Common Issues

Frequently encountered issues, organized by workflow stage and component.

Installation Issues

Extension Installation Fails

If gh extension install github/gh-aw fails, use the standalone installer (works in Codespaces and restricted networks). Pass a tag as the second argument to pin a version (releases). Verify with gh extension list.

curl -sL https://raw.githubusercontent.com/github/gh-aw/main/install-gh-aw.sh | bash
curl -sL https://raw.githubusercontent.com/github/gh-aw/main/install-gh-aw.sh | bash -s -- v0.40.0

Organization Policy Issues

Custom Actions Not Allowed in Enterprise Organizations

Error: The action github/gh-aw/actions/setup@... is not allowed in {ORG} because all actions must be from a repository owned by your enterprise, created by GitHub, or verified in the GitHub Marketplace.

Cause: Enterprise policies restrict which GitHub Actions can be used.

Solution: An admin must add github/gh-aw@* to the organization’s allowed actions, either through Settings → Actions → Policies → “Allow select actions and reusable workflows” (docs), or by editing a centralized policies/actions.yml:

allowed_actions:
  - "actions/*"
  - "github/gh-aw@*"

Wait a few minutes for policy propagation, then re-run.

Repository Configuration Issues

Actions Restrictions Reported During Init

The CLI validates three permission layers. Fix restrictions in Repository Settings → Actions → General:

Actions disabled: Enable Actions (docs)
Local-only: Switch to “Allow all actions” or enable GitHub-created actions (docs)
Selective allowlist: Enable “Allow actions created by GitHub” checkbox (docs)

Workflow Compilation Issues

Frontmatter Field Not Taking Effect

If a frontmatter setting appears to be silently ignored, the field name may be misspelled. The compiler does not warn about unknown field names — they are silently discarded.

Common frontmatter field name mistakes:

Wrong	Correct
`agent:`	`engine:`
`mcp-servers:`	`tools:` (under which MCP servers are configured)
`tool-sets:`	`toolsets:` (under `tools.github:`)
`allowed_repos:`	`allowed-repos:` (under `tools.github:`)
`timeout:`	`timeout-minutes:`

Run gh aw compile --verbose to confirm which settings were parsed. If your setting is missing from the output, check the Frontmatter Reference for the correct field name.

Compilation Failures

Won’t compile: check YAML syntax (indentation, colons with spaces), required fields (on:), and types against the schema; use gh aw compile --verbose.
Lock file not generated: fix errors (gh aw compile 2>&1 | grep -i error) and check write permissions on .github/workflows/.
Orphaned lock files: clear stale .lock.yml files with gh aw compile --purge after deleting .md workflows.

Import and Include Issues

Import file not found: import paths are relative to the repository root (e.g., .github/workflows/shared/tools.md); verify with git status.
Multiple agent files error: import only one .github/agents/ file per workflow.
Circular dependencies: compilation hangs indicate circular imports — remove the circular reference.

Tool Configuration Issues

GitHub Tools Not Available

Configure using toolsets: (tools reference):

tools:
  github:
    toolsets: [repos, issues]

Toolset Missing Expected Tools

Check GitHub Toolsets, combine toolsets (toolsets: [default, actions]), or inspect with gh aw mcp inspect <workflow>.
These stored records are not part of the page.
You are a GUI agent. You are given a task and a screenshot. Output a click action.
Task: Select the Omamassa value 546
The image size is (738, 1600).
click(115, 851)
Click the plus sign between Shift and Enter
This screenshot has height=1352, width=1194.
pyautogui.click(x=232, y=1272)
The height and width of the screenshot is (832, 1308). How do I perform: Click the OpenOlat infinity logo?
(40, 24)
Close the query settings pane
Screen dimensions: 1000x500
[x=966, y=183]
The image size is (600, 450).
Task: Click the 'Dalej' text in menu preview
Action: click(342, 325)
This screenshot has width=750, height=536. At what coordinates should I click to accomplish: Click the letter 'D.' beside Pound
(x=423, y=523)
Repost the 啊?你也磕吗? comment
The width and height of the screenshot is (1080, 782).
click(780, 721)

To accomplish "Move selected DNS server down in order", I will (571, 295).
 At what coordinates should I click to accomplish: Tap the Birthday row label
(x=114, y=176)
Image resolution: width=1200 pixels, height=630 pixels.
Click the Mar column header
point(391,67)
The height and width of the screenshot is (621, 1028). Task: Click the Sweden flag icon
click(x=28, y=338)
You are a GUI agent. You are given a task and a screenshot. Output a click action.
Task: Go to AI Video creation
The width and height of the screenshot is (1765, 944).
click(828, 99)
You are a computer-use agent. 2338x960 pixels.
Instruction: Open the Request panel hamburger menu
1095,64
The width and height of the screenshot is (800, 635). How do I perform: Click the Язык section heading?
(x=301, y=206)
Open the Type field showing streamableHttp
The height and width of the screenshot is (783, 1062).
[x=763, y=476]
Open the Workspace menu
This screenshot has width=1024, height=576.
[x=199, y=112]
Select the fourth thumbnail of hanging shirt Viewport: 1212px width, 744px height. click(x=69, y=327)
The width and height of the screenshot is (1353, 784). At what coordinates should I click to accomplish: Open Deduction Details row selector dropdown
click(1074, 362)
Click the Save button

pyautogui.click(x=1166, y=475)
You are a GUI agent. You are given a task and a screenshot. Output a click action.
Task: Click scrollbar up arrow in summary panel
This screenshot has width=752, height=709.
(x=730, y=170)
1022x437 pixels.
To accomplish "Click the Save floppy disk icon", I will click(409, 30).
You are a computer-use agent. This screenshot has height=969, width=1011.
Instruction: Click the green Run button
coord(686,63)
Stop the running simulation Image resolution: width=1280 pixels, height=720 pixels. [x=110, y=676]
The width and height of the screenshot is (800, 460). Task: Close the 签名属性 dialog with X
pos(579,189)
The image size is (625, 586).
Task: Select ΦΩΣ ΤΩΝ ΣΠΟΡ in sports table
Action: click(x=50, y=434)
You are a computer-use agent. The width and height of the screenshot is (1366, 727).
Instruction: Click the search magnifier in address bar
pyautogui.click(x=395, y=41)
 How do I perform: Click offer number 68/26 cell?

MCP Server Connection Failures

Verify package installation, syntax, and environment variables:

mcp-servers:
  my-server:
    command: "npx"
    args: ["@myorg/mcp-server"]
    env:
      API_KEY: "${{ secrets.MCP_API_KEY }}"

OpenCode/Crush MCP Tools Not Being Called

When integrating OpenCode-compatible engines (such as crush), runs can complete without ever invoking MCP or file tools. Use this .crush.json. Port 10004 is the local AWF API proxy port (with --enable-api-proxy); MCP_GATEWAY_PORT and MCP_GATEWAY_API_KEY are expanded from workflow env at runtime (substitute concrete values when running outside a workflow):

{
  "provider": {
    "copilot-proxy": {
      "name": "Copilot Proxy",
      "type": "openai-compatible",
      "baseURL": "http://host.docker.internal:10004",
      "models": ["gpt-4.1", "claude-sonnet-4-6"]
    }
  },
  "model": "copilot-proxy/claude-sonnet-4-6",
  "mcp": {
    "safeoutputs": {
      "type": "http",
      "url": "http://host.docker.internal:${MCP_GATEWAY_PORT}/mcp/safeoutputs",
      "headers": { "Authorization": "${MCP_GATEWAY_API_KEY}" },
      "disabled": false,
      "timeout": 30000
    }
  },
  "agent": {
    "build": {
      "permission": {
        "bash": "allow", "edit": "allow", "read": "allow",
        "glob": "allow", "grep": "allow", "write": "allow",
        "external_directory": "allow"
      }
    }
  }
}

Key gotchas:

Crush/OpenCode does not auto-discover MCP servers — declare an explicit top-level mcp block with routed URLs (http://host.docker.internal:${MCP_GATEWAY_PORT}/mcp/<server-name>).
Use agent.build.permission (singular) — permissions is silently ignored, leaving tools unavailable.
external_directory defaults to ask in non-interactive mode, which becomes an implicit deny. Set it to allow only when access outside the workspace (e.g., /tmp, mounted dirs) is required.
For direct Copilot endpoints (api.githubcopilot.com), do not append /v1. For other OpenAI-compatible providers, use the provider’s documented base path so /chat/completions is appended correctly. Keep the local proxy URL (http://host.docker.internal:10004) as-is.
When using --enable-api-proxy, pass COPILOT_GITHUB_TOKEN in the execute step’s env: so the proxy can authenticate:

- name: Execute
  env:
    COPILOT_GITHUB_TOKEN: ${{ steps.copilot-token.outputs.token }}
  run: |
    awf --enable-api-proxy <workflow-args> -- crush run "<prompt>"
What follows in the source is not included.